The exhibit is made to resemble a video store one would find before the era of streaming with VHS tapes lining the walls alongside posters for the newest releases, candy and sports cards being sold at the cash register, and a catalog of upcoming tapes for rental.
With the name of the exhibit and artwork showcased, Slashback has an obvious bend towards horror and the macabre which might steer away some from wanting to visit but it’s an open place with people willing to answer any questions you have about the exhibit or just talk about the experience in general.
Unlike an actual video rental store, you can’t rent anything as the exhibit itself exists to show off the artwork used on tapes throughout the decades and the amount of effort that would go into the video stores of old to catch the eye of any possible customer.
There’s also an area that showcases new original art for films from fans of the exhibit who want to show some respect and love for the entertainment they cherished.
A lot of the tapes and memorabilia at the exhibit are donated by fans and friends from their personal collection to show off and help give the event more to show.
In a recent interview, one of the creators for the Slashback exhibit, Ryan Turek, mentions what they’re willing to take into the collection from donators.
“Our whole thing is to try to find those VHS box covers that are visually exciting,” Turek said. “They don’t make art like that anymore.”
Turek is also the director of development for Blumhouse Pictures, a studio which specializes in the horror genre showcased at the exhibit, which just released the recent 2018 revival, Halloween.
Because of the level of care put into the design and artistic integrity of the exhibit, Slashback Video does a wonderful job at replicating and even reviving the feel of walking into a store to rent a video, a feeling that’s become almost entirely lost with each new generation who grow up to be embraced by the era of streaming.

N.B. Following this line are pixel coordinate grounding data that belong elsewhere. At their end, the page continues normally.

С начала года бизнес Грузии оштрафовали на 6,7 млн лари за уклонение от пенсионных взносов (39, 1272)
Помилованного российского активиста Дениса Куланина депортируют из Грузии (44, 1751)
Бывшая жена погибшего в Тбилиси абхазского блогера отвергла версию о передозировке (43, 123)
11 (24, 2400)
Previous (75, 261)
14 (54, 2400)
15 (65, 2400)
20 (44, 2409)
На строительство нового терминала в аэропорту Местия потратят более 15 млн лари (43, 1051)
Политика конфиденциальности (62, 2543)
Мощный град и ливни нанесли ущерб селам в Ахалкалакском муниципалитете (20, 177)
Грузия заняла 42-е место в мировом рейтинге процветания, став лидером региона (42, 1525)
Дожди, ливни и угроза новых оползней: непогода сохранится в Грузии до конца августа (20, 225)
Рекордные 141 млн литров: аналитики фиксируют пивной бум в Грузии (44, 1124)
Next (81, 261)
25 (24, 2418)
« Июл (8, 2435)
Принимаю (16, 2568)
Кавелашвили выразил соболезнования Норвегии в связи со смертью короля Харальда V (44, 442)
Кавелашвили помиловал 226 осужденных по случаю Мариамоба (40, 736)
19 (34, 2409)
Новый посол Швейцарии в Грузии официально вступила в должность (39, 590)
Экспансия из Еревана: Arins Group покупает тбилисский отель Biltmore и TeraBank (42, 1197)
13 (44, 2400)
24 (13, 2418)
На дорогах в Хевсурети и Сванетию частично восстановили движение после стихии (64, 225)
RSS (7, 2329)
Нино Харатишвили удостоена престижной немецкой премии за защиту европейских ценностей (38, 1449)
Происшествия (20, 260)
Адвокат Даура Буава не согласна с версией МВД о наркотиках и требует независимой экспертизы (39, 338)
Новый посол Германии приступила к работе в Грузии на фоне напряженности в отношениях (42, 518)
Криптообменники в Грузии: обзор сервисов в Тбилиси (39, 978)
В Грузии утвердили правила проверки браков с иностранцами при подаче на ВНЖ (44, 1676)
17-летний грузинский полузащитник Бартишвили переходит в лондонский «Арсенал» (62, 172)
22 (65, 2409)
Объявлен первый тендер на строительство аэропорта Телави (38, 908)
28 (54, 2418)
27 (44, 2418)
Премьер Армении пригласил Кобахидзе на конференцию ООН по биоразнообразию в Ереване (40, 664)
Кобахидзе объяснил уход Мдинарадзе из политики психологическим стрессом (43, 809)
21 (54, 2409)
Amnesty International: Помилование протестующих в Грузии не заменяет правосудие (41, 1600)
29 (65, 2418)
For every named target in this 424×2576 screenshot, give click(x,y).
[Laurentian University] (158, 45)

One who visits the exhibit will find a variety of people looking to be taken back to their youth through aisles filled with the worn cardboard boxes of VHS tapes.
“I feel like I’m a kid again,” CSUSB student Bryant Venture recalled. “It reminds me of something like Hollywood Video with a lot of personality thrown in.”
Slashback Video is an interesting little oddity tucked away in the streets of Burbank that you might have completely missed out on but it’s more than worth spending an hour or two of your time there.
The exhibit officially opened on September 8th and will continue into the latter half of December. If you have no plans this Halloween, consider taking a few friends for a ride back in time.